うつ病になる人は年々増えていると言われており、厚生労労働省の調査では、日本の潜在的なうつ病患者の人数は600万人を超えると言われています。
うつ病患者の中でも、最近増え始めていると言われているのが「非定型うつ病」と呼ばれるニュータイプのうつ病です。
「非定型うつ病ってどんな病気?」では、専門家でも理解が不十分とも言われている「非定型うつ病」とは、どんな病気なのか?その症状や治療法などを紹介していきます。
第50回は、「非定型うつ病 回復のポイント ⑦ 日常生活のリスクに気をつける…その2」の続き、「非定型うつ病 回復のポイント ⑧ マインドフルネス『腹式呼吸』」をみていきます。
目次
非定型うつ病 回復のポイント ⑧ マインドフルネス「腹式呼吸」
ストレスは、うつ病発症のリスクになるだけでなく、回復を遅らせたり、再発の誘因にもなったりします。
入浴法や呼吸法など、自分なりの解消法を持っている人はストレスにも負けません。
緊張状態を自分でほぐす方法を見つける
強すぎるストレスは、うつ病や不安症の発症に大きく関わっています。
また、パニック発作の引き金になったり、症状の悪化や再発の誘因になることもあります。
適度なストレスは誰にでもあり、生体にとって悪いものではありませんが、過度なストレスはによって生体のバランスが失われると、心身に悪影響を及ぼします。
そのため、ストレスを溜め込まず、上手に発散させる生活が良いとされています。
ストレスは、「なくそうなくそう」と意識すると、そう考えること自体がストレスになってしまいます。
ストレスのことで頭をいっぱいにせず、発送の転換をするなど工夫をして、ストレスが大きくなる前に解消するようにしましょう。
心を元気にする「マインドフルネス」
「マインドフルネス」とは、元々「心に留める」「注意をする」という意味の言葉で、現在はストレス緩和プログラムの名前として知られています。
---+---
**やること A**
本文の「緊張状態を自分でほぐす方法を見つける」から「が失われると、心身に悪影響を及ぼします。」までを（両方を含めて）、「パニック発作」を「不安発作」に置きかえて書き直してください。
**やること B**
本文の「強すぎるストレスは」で始まる文とその次の文で、強すぎるストレスが関わるとされていることをすべて挙げてください。
---+---
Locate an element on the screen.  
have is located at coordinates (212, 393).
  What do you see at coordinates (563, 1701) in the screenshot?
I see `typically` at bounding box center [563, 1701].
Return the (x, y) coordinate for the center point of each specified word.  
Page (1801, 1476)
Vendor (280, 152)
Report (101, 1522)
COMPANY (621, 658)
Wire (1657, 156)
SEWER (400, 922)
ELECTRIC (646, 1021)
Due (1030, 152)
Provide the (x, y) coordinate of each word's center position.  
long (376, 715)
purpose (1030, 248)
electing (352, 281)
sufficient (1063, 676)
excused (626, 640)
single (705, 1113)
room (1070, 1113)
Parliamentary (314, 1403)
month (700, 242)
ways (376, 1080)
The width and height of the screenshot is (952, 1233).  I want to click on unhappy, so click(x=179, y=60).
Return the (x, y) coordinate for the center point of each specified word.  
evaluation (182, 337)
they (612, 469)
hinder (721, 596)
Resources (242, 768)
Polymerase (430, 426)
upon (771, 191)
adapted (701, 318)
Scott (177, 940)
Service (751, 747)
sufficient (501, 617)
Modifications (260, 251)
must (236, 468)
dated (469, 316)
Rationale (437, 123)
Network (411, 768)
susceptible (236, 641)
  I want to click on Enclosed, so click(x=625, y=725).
---+---
**答え A**
緊張状態を自分でほぐす方法を見つける
強すぎるストレスは、うつ病や不安症の発症に大きく関わっています。
また、不安発作の引き金になったり、症状の悪化や再発の誘因になることもあります。
適度なストレスは誰にでもあり、生体にとって悪いものではありませんが、過度なストレスはによって生体のバランスが失われると、心身に悪影響を及ぼします。

**答え B**
・うつ病の発症
・不安症の発症
・パニック発作の引き金
・症状の悪化
・再発の誘因